Gather every line of the records below that contains the word "width" and copy each of those lines out in full.

— start Data for the task —

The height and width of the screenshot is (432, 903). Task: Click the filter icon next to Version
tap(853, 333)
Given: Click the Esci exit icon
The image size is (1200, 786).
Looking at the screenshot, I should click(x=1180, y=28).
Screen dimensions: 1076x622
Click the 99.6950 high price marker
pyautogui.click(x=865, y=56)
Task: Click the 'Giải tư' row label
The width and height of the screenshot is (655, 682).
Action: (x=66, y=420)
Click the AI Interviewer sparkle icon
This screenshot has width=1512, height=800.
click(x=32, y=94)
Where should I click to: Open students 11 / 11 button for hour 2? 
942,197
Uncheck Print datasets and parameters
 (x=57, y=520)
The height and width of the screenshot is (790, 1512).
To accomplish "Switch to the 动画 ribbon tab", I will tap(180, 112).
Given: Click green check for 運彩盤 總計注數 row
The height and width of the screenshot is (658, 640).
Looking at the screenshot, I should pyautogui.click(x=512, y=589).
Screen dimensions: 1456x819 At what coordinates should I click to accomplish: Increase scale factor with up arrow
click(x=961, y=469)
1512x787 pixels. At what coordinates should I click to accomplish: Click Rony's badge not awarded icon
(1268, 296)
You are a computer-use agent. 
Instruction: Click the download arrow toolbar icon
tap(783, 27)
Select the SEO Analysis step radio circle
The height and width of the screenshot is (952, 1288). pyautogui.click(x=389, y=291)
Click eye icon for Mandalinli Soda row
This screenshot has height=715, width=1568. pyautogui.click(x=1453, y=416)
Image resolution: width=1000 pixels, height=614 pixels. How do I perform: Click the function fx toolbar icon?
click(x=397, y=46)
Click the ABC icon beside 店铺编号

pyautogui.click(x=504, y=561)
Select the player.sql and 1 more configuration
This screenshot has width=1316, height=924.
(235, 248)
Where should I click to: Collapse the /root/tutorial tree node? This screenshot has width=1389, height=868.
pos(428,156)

— end Data for the task —

• **Exercise result**
The height and width of the screenshot is (432, 903). Task: Click the filter icon next to Version
The width and height of the screenshot is (655, 682).
This screenshot has width=1512, height=800.
The height and width of the screenshot is (790, 1512).
The height and width of the screenshot is (658, 640).
The height and width of the screenshot is (952, 1288). pyautogui.click(x=389, y=291)
This screenshot has height=715, width=1568. pyautogui.click(x=1453, y=416)
Image resolution: width=1000 pixels, height=614 pixels. How do I perform: Click the function fx toolbar icon?
This screenshot has width=1316, height=924.
Where should I click to: Collapse the /root/tutorial tree node? This screenshot has width=1389, height=868.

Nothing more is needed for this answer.